(Given records)
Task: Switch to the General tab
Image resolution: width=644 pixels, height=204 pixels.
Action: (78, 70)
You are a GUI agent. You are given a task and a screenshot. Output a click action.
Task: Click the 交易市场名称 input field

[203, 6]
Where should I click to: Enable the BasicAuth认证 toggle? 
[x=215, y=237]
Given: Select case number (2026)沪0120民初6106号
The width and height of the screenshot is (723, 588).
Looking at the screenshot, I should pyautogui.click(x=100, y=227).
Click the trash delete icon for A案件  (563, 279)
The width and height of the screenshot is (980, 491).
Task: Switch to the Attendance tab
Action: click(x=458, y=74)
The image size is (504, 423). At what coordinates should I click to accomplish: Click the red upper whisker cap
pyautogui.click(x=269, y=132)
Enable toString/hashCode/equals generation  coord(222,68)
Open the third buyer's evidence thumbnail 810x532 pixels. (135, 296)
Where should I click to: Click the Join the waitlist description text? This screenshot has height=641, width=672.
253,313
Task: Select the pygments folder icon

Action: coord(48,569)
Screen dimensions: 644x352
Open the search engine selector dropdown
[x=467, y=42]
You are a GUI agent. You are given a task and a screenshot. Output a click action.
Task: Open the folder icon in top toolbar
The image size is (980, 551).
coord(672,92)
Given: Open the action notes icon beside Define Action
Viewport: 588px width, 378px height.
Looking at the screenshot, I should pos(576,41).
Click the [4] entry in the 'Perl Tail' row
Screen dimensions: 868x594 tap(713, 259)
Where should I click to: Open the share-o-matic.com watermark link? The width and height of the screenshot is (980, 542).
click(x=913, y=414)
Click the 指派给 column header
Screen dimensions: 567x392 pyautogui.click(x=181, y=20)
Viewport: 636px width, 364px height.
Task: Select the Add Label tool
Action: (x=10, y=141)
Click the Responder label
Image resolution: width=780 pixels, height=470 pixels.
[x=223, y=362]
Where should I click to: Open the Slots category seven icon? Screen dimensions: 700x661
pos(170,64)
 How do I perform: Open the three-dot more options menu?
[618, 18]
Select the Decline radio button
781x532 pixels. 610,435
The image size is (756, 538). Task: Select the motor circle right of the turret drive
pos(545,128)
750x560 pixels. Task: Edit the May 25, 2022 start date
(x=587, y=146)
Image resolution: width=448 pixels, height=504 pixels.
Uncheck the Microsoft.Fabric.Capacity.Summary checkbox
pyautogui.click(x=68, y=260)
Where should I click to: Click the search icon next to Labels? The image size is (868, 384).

(Work instructions)
Set the lines down exactly as they stand, beginning at the one that contains "Where should I click to: Open the share-o-matic.com" and stopping after the last line of the entries above.

(Problem solution)
Where should I click to: Open the share-o-matic.com watermark link? The width and height of the screenshot is (980, 542).
click(x=913, y=414)
Click the 指派给 column header
Screen dimensions: 567x392 pyautogui.click(x=181, y=20)
Viewport: 636px width, 364px height.
Task: Select the Add Label tool
Action: (x=10, y=141)
Click the Responder label
Image resolution: width=780 pixels, height=470 pixels.
[x=223, y=362]
Where should I click to: Open the Slots category seven icon? Screen dimensions: 700x661
pos(170,64)
 How do I perform: Open the three-dot more options menu?
[618, 18]
Select the Decline radio button
781x532 pixels. 610,435
The image size is (756, 538). Task: Select the motor circle right of the turret drive
pos(545,128)
750x560 pixels. Task: Edit the May 25, 2022 start date
(x=587, y=146)
Image resolution: width=448 pixels, height=504 pixels.
Uncheck the Microsoft.Fabric.Capacity.Summary checkbox
pyautogui.click(x=68, y=260)
Where should I click to: Click the search icon next to Labels? The image size is (868, 384).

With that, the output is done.